Members/Shareholders – Also known as owners, members or shareholders are those who hold ownership of a company. For the most common types of companies, the members/shareholders may be only one person. Private companies, particularly, are only required to have one member/shareholder. While members/shareholders are often actual people, they may also be other companies.
With these definitions in mind, consider the following business structures:
Public Companies Versus Private Companies
The primary distinguishing feature of a private company is that it may not offer company shares for public sale. Private companies are the most common structural choice for small businesses, partly due to their relative ease of launch as compared with a public company. For instance, private companies require much less capital in order to register than do public companies.

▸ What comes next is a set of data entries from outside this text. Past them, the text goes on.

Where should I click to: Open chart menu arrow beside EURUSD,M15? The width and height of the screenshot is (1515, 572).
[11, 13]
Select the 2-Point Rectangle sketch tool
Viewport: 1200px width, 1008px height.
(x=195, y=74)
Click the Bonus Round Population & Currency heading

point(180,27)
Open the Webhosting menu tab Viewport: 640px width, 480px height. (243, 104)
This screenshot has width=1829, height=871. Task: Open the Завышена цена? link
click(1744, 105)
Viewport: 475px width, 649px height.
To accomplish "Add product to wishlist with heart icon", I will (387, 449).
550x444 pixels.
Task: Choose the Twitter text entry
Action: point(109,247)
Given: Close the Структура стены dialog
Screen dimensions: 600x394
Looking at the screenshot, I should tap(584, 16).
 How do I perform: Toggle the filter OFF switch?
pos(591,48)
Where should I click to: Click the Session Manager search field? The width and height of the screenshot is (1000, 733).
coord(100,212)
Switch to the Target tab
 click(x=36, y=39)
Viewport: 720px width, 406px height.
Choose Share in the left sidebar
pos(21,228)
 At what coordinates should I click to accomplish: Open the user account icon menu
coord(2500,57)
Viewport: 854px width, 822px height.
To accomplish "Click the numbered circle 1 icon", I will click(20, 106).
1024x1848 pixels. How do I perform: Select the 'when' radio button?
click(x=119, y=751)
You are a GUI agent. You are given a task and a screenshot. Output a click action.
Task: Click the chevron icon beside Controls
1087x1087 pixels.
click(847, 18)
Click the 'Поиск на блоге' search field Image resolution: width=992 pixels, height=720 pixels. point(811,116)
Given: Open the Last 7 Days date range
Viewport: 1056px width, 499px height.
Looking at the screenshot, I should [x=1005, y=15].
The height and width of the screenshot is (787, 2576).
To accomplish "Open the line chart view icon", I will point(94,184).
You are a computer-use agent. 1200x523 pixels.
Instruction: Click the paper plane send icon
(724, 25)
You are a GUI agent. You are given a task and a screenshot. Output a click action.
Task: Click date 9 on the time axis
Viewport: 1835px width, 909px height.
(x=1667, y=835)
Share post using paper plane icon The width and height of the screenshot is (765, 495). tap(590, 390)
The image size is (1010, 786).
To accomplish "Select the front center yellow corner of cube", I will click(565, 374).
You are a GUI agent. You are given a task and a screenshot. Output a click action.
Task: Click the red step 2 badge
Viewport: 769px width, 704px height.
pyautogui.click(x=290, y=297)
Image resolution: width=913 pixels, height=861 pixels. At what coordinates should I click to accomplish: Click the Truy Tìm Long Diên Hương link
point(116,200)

Additionally, private companies must abide by far fewer regulatory requirements than their public counterparts. Whereas public companies cannot begin operations until they receive a trading certificate from the Registrar of Companies, private companies need only receive a certificate of incorporation before they begin conducting business.
Public companies are characterized by their ability to sell shares and interest on the public market in order to fund business operations. Unlike private companies, public companies must possess a significant amount of capital in order to register. Additionally, public companies are permitted to obtain a listing on The Stock Exchange.
Limited Liability Versus Unlimited Liability
A limited liability company is one which is either limited by shares or limited by guarantee. Among companies in general, limited liability companies are more common than unlimited liability companies, and among limited liability companies, those limited by share are more common than those limited by guarantee.
According to the Companies Act of 1985, a company limited by share means that the liability assigned to the owners or shareholders is not greater than the amount owed by the shareholders on the shares. Conversely, a company limited by guarantee means that the liability assigned to the owners or shareholders is not greater than the determined amounts which each of the shareholders separately decide to contribute to the company if the business fails. For purposes of example, most profit-aimed businesses operate as companies limited by shares.
An unlimited liability company is one in which, in the event the business fails, each of the shareholders or members accepts liability for all the responsibilities of the company. Unlimited liability companies lend themselves well to situations in which the shareholders or owners desire to keep the financial operations of the company hidden from public view and in which there is little risk of inability on the company’s part to meet financial obligations.
Unlimited liability companies would most often operate in instances in which trade is not a business aim, and an example of an unlimited liability company might be a service-aimed organization.
This said, however, unlimited liability companies are rare.
Given the variety of structure within the business market, one can understand the necessity of careful evaluation of all options prior to purchasing a business.
Questions that need to be asked include:
1) How will business operations be funded – i.e. publicly or privately? 2) What interest and financial commitment will shareholders have in this business – i.e. limited by share, limited by guarantee, or unlimited? 3) How many members/owners will this company have – i.e. will the shareholders/members be one and the same person; will a group of individuals fill these roles, or will a combination of individuals and outside firms constitute the business’s membership?
As potential buyers seek to follow the most profitable investment opportunities, asking and answering these questions will prove invaluable in making a financially sound business purchasing decision.